Richard Newport, 2nd Earl of Bradford PC (3 September 1644 – 14 June 1723), styled The Honourable from 1651 to 1694 and subsequently Viscount Newport until 1708, was an English peer and Whig politician.

Background
He was the oldest son of Francis Newport, 1st Earl of Bradford and his wife Lady Diana Russell, fourth daughter of Francis Russell, 4th Earl of Bedford.  His younger brother was Thomas Newport, 1st Baron Torrington. In 1708, he succeeded his father as earl. Newport was educated in Christ Church, Oxford and graduated with a Master of Arts.

Career
Newport entered the English House of Commons in 1670, sitting for Shropshire until 1685. He represented the constituency again between 1689 and 1698. In 1704, Newport was appointed Lord Lieutenant of Shropshire and in 1708 Custos Rotulorum of Shropshire, serving in these offices until 1712, whereafter both were held concurrently. Two years later, he was readmitted and exercised it until his death in 1723. 

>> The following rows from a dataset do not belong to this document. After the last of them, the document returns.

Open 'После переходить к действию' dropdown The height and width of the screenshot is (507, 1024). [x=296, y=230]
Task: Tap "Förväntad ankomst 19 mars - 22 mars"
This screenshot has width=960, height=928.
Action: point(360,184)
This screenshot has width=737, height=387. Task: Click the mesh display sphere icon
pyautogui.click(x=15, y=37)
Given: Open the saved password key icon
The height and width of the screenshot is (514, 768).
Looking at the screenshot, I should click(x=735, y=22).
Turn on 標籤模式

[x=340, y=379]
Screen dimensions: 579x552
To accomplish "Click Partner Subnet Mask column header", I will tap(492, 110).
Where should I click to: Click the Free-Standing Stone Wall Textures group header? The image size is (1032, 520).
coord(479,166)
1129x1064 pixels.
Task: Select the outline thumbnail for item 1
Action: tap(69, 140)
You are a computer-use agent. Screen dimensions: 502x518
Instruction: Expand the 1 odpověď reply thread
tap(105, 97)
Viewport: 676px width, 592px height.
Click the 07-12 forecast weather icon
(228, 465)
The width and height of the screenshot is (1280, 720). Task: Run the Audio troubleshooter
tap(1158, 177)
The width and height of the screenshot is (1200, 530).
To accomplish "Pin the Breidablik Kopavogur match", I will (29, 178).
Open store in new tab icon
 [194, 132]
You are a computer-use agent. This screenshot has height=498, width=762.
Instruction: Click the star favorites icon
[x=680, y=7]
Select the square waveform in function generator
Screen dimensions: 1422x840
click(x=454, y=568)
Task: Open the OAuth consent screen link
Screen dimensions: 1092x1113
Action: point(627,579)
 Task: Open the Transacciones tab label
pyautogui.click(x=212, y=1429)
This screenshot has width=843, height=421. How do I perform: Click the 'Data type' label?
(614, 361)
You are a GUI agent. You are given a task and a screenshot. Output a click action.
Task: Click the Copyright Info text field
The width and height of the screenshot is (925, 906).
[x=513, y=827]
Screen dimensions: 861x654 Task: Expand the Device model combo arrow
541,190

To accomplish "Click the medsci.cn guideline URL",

The latter period, Newport was also Custos Rotulorum of Montgomeryshire, a post he had previously occupied between 1701 and 1711. A year before he had been sworn of the Privy Council of Great Britain.

Family
Lord Bradford died aged 78 in Soho Square, London and was buried at Wroxeter.
On 20 April 1681, he had married Mary Wilbraham, younger daughter of Sir Thomas Wilbraham, 3rd Baronet, and had by her four daughters and four sons. 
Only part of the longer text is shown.